I went to the closest door and saw that personnel were marshaling in the hall way for some reason... it was packed. 

So creating a distraction I threw a cherry bomb out the door at that end that terminated in a dead end... I did not wait for it to go off I wend to the other end of the room and shoved my way through the double line of armed soldiers and went up a stair case. There I was on the outdoor deck and I hoped a railing to another deck below. I believe I heard people shouting and confusion so I threw a few more cherry bombs behind me and hopped the next railing to the deck below... 

btw I'm not sure this makes sense for the layout of an aircraft carrier but whatever it might be a whole new class... something like larger and crazy like in Mortal Engines...

anyway Im now whistling dixie and walking casual... some guard ran into me... but I duck my head and cough like I got a sore throat and can't reply to questions... walking by the confused bloke I duck into a locker/gym room... at the far end I see private showers n toilets... score.

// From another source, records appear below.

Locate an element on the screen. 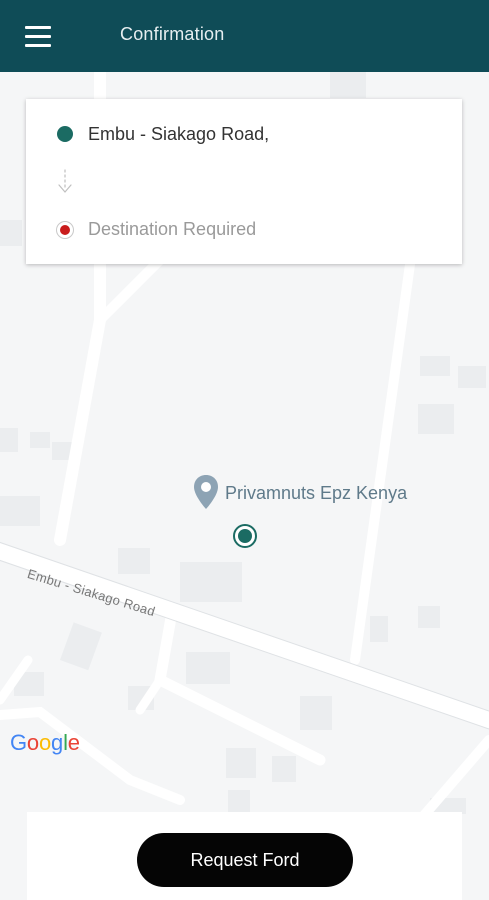 The height and width of the screenshot is (900, 489). current-location-icon is located at coordinates (245, 536).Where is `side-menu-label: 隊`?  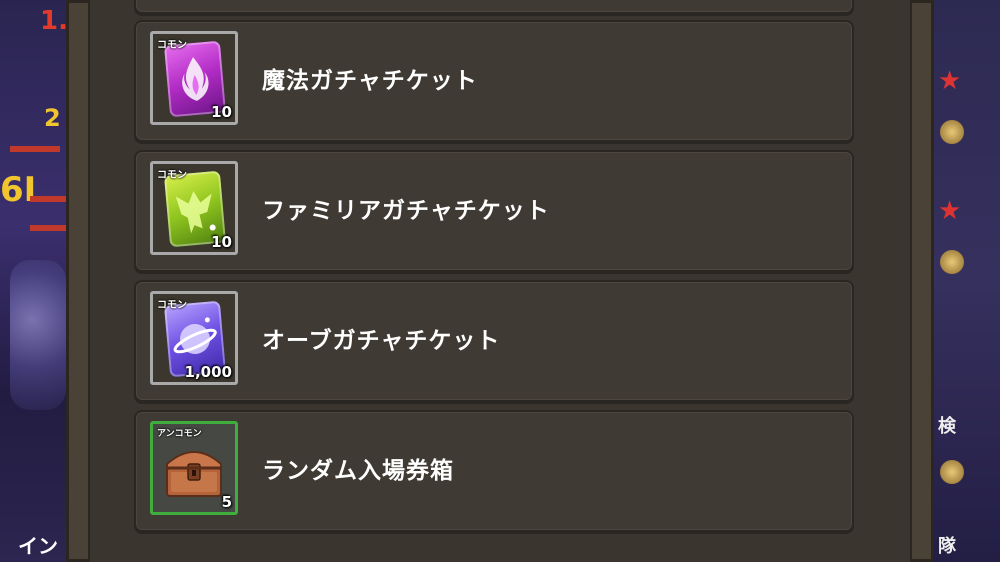 side-menu-label: 隊 is located at coordinates (947, 546).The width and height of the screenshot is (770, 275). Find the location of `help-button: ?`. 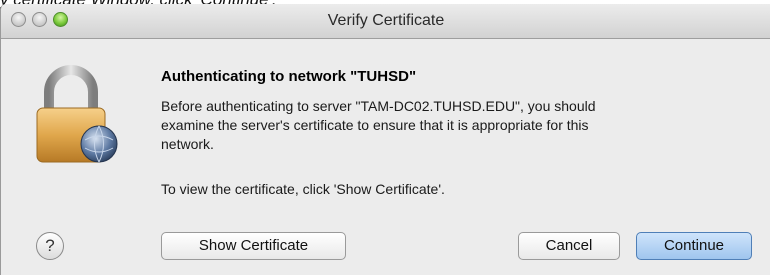

help-button: ? is located at coordinates (50, 246).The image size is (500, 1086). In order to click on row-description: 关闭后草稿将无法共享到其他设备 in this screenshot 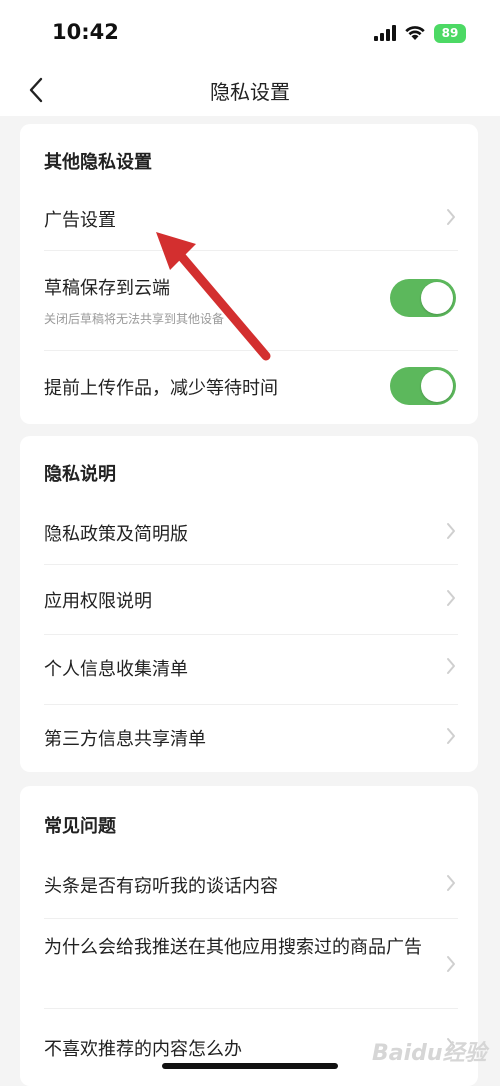, I will do `click(134, 319)`. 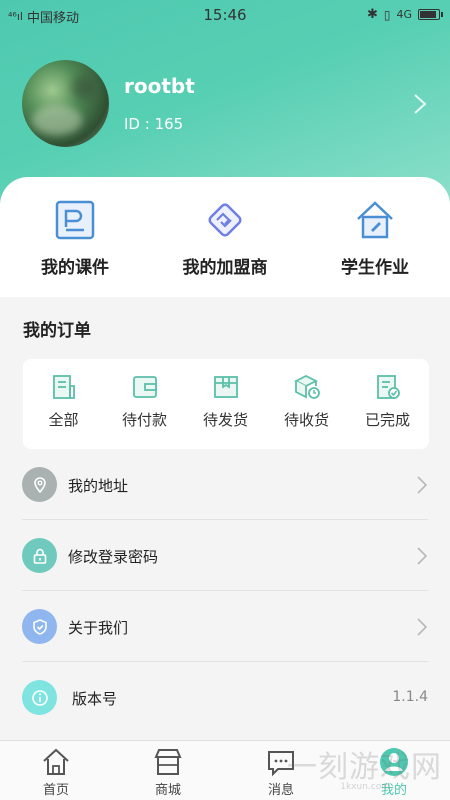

I need to pee. 

So as I can still hear some shouting and commotion still going on I open a stall at a far corner with a toilet and shower inside... and more in a row down the end... 

I really gotta take a leak so I take one from a distance against the tile wall aiming into the bowl so my feet wont be seen under the gap that the door of the stall provides... 
I chuckle ... and then sigh...and a moment later freeze... someone is walking by I hear frantic talk... 

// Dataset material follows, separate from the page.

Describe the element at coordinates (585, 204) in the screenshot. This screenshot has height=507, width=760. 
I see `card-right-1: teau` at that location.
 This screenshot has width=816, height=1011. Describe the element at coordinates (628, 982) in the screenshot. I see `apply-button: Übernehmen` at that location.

then a female voice in a Russo Mandarin voice talks back... I don't understand but I believe she wants to be left alone... there are apologetic tones and boots leaving the locker room..

Naturally curious I peek over the top of the shower/bathroom stall... there is a stunning... jet black haired woman... with just a skimpy towel... she has CaucasionSiberianMongolian features and great cheeks... haha


well


I believe she was sympathetic to this POW... she hushed me with finger placed on rosy lips... 
we make eye contact... a smile and I let her into the stall with my arm on her waist and then ... .... well all that is left of the dream I Fucking woke up. 

Dammit... figures Odin can't get a break.


----------



## DrewSTNY (Apr 8, 2018)

Odin said:


> Okay formatting is messed up but I will start with this cut paste.
> 
> It's basically a dream I started typing up in chat... and now will be a thread. Btw... a little strange but I do consider real vivid dreams as a type of travel of the mind... but there is no section for that lol so... here it is.
> 
> ...


Can't get laid even in a dream?

Otherwise, damn epic story.


----------



## Odin (Apr 9, 2018)

DrewSTNY said:


> Can't get laid even in a dream?
> 
> Otherwise, damn epic story.





I could not ask for a better response to this thread... heha


----------